┌──

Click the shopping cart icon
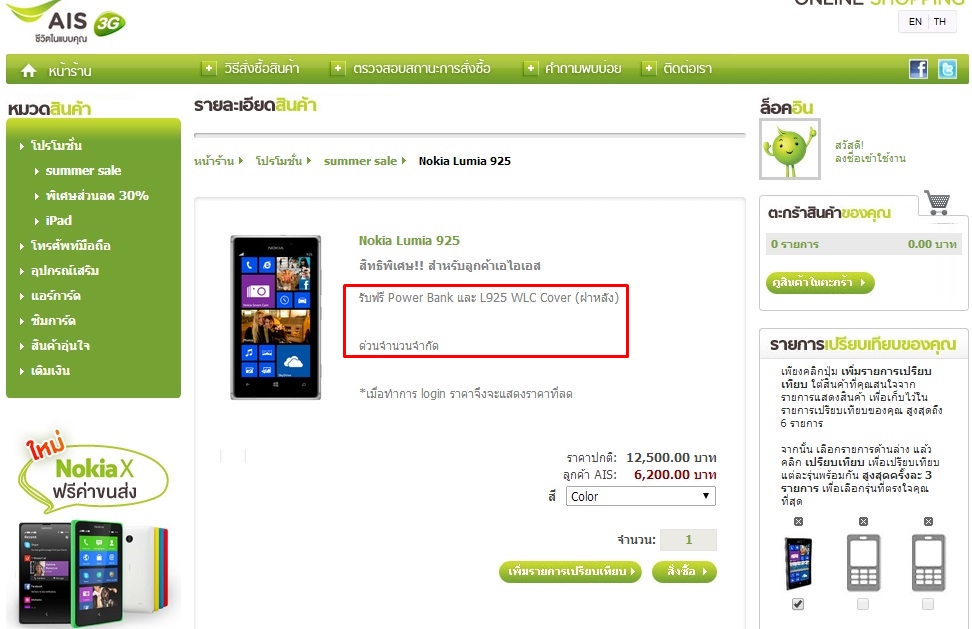 coord(937,203)
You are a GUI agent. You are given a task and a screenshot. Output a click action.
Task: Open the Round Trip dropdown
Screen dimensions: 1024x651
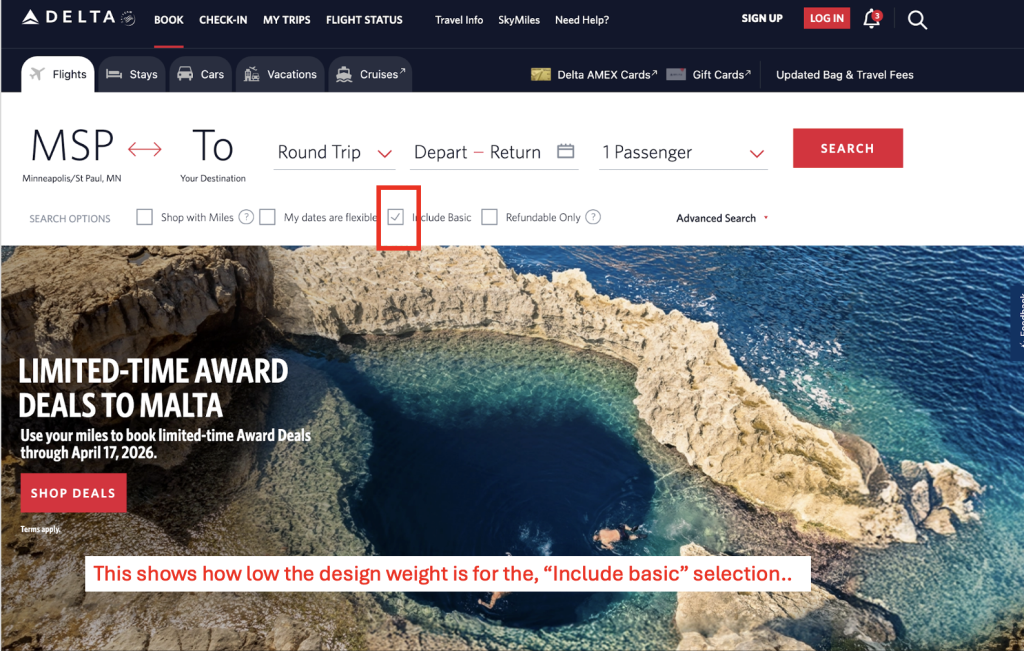(335, 153)
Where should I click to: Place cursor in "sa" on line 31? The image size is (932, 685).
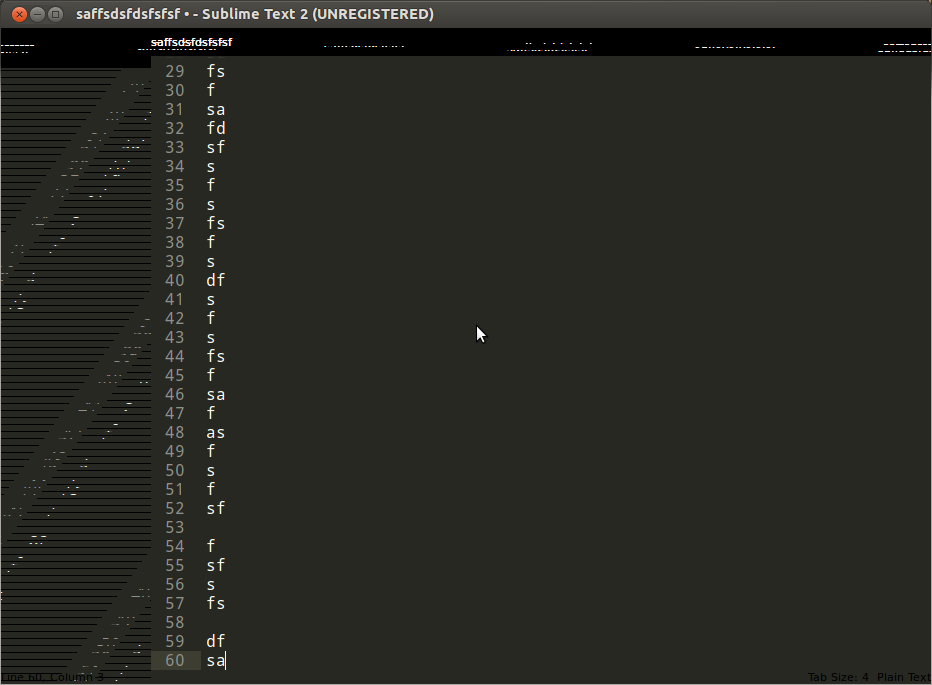(x=215, y=109)
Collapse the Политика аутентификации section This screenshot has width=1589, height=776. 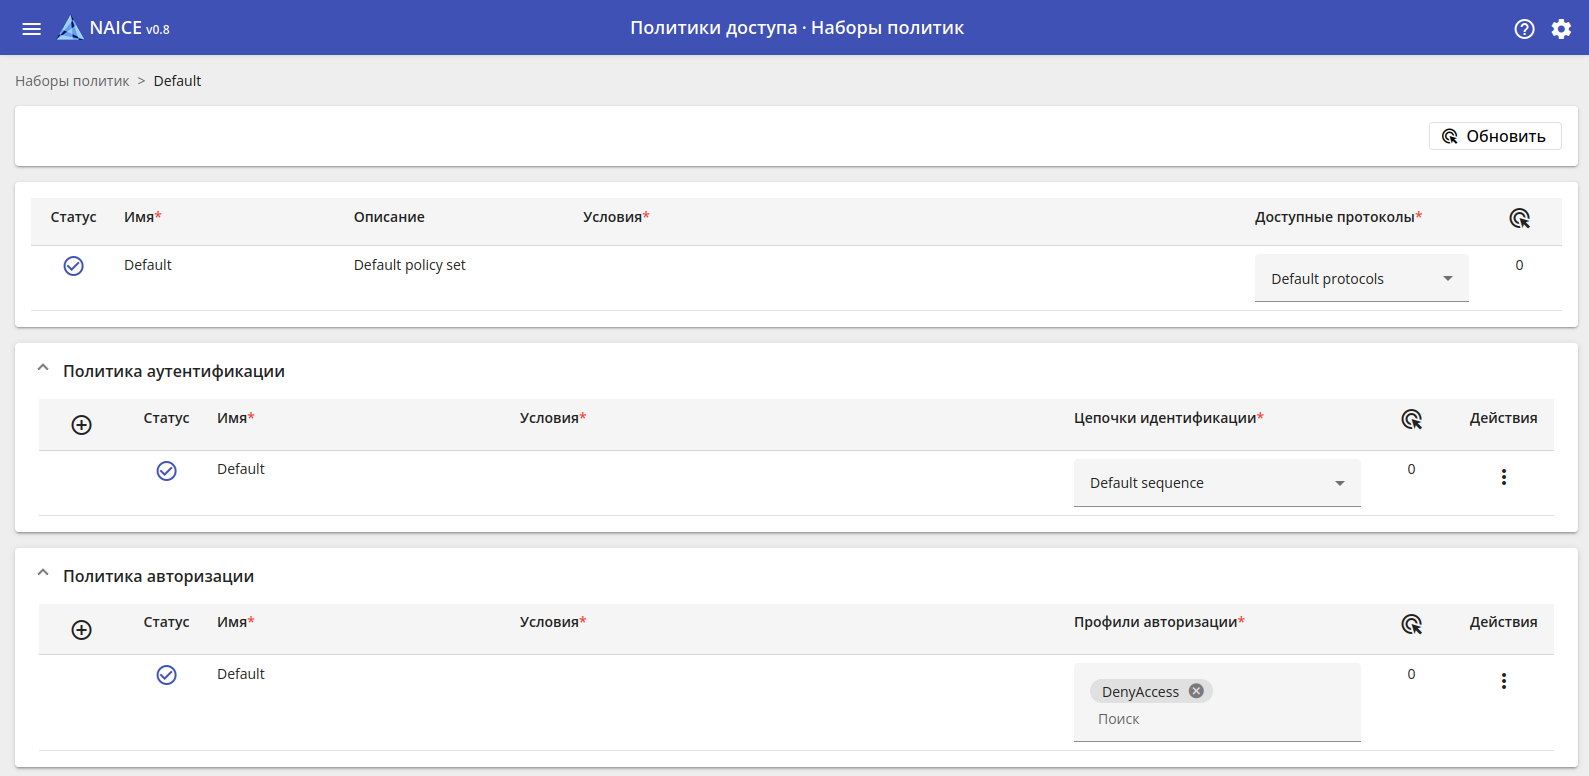pyautogui.click(x=43, y=369)
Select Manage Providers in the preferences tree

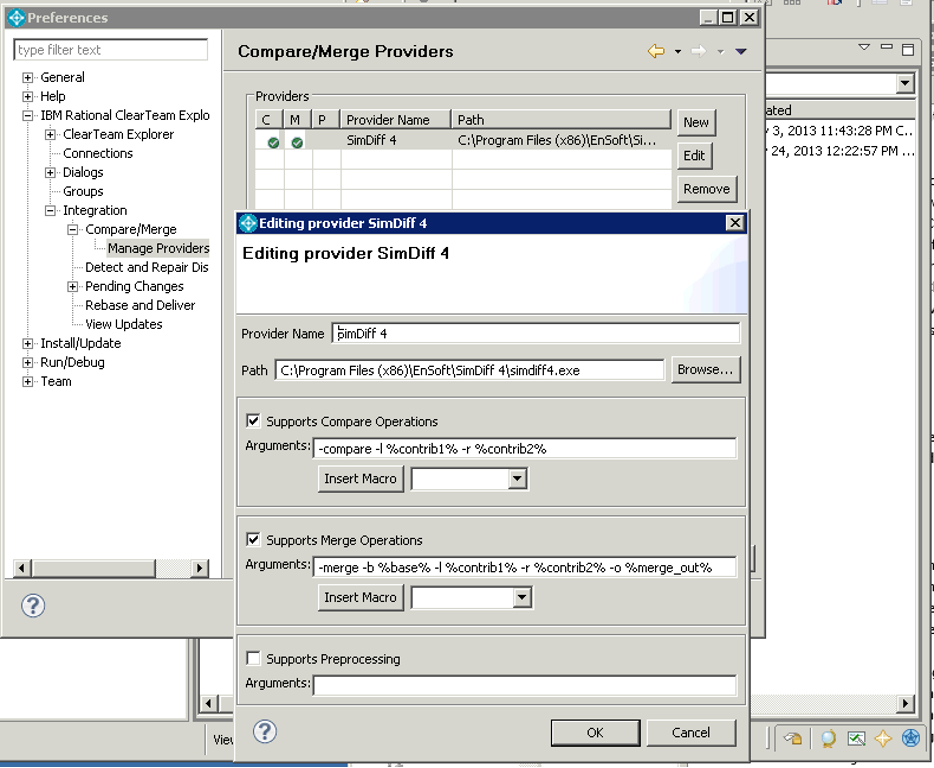(x=158, y=248)
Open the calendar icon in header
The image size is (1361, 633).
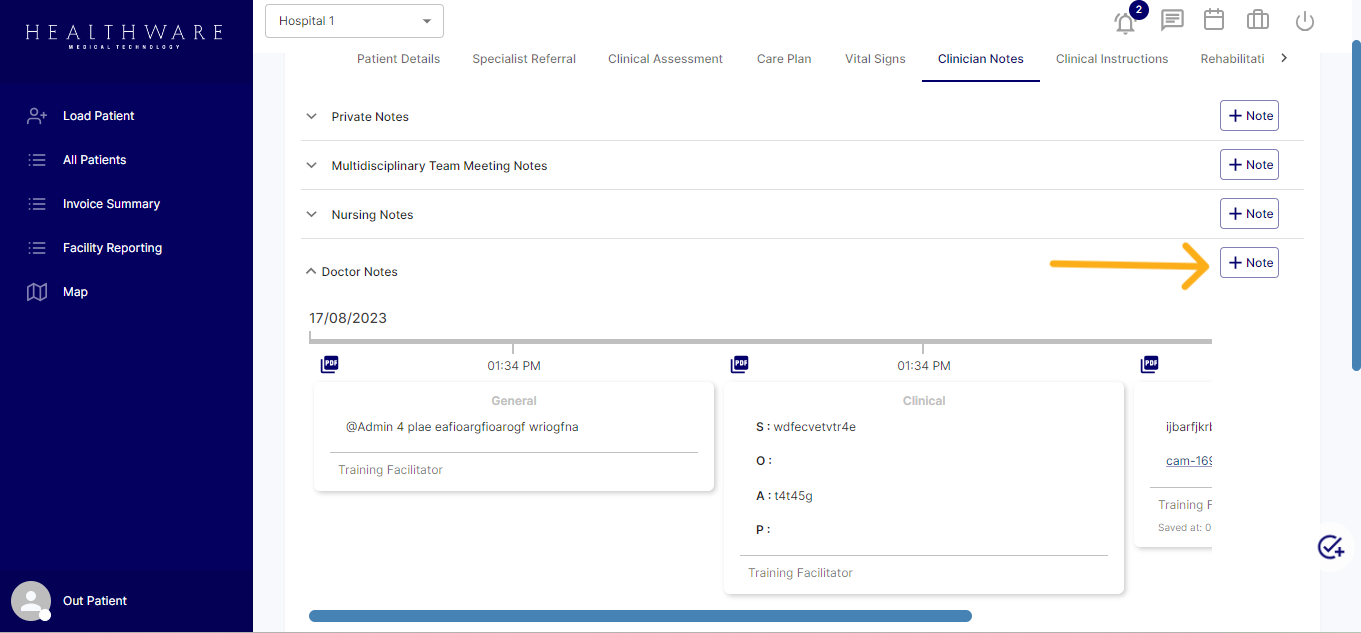(x=1214, y=20)
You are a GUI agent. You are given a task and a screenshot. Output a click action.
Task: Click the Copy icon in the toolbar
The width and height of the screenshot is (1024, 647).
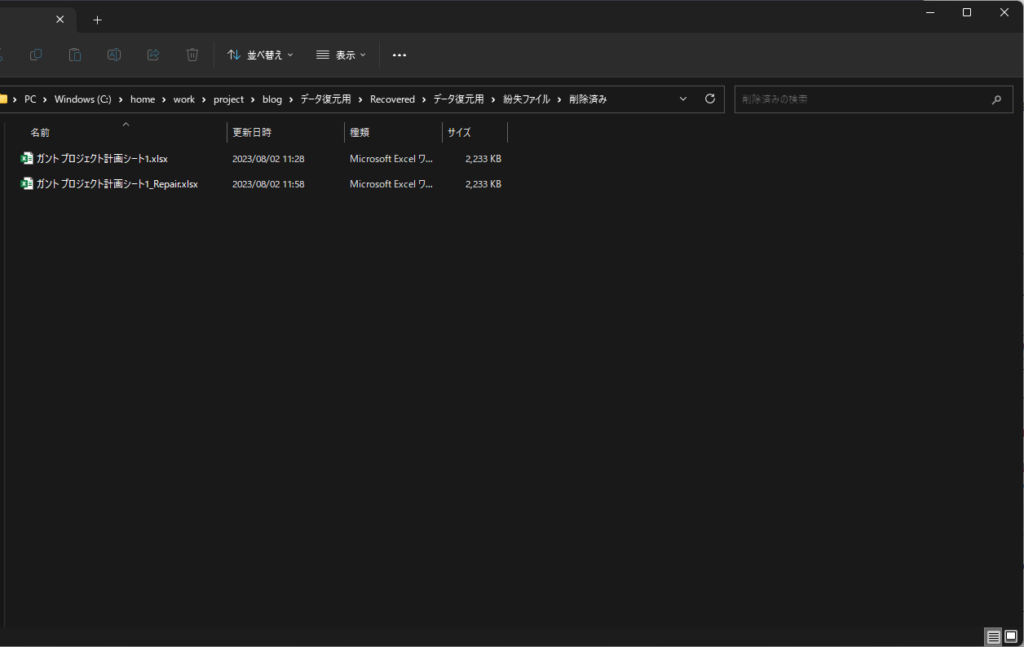[36, 55]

└──

§ Activity:
Copy the final portion of the records: every line from the one containing "The image size is (1361, 633)." through the last, word for word, without pictures.

§ Output for this task:
The image size is (1361, 633).
(x=1214, y=20)
You are a GUI agent. You are given a task and a screenshot. Output a click action.
Task: Click the Copy icon in the toolbar
The width and height of the screenshot is (1024, 647).
[36, 55]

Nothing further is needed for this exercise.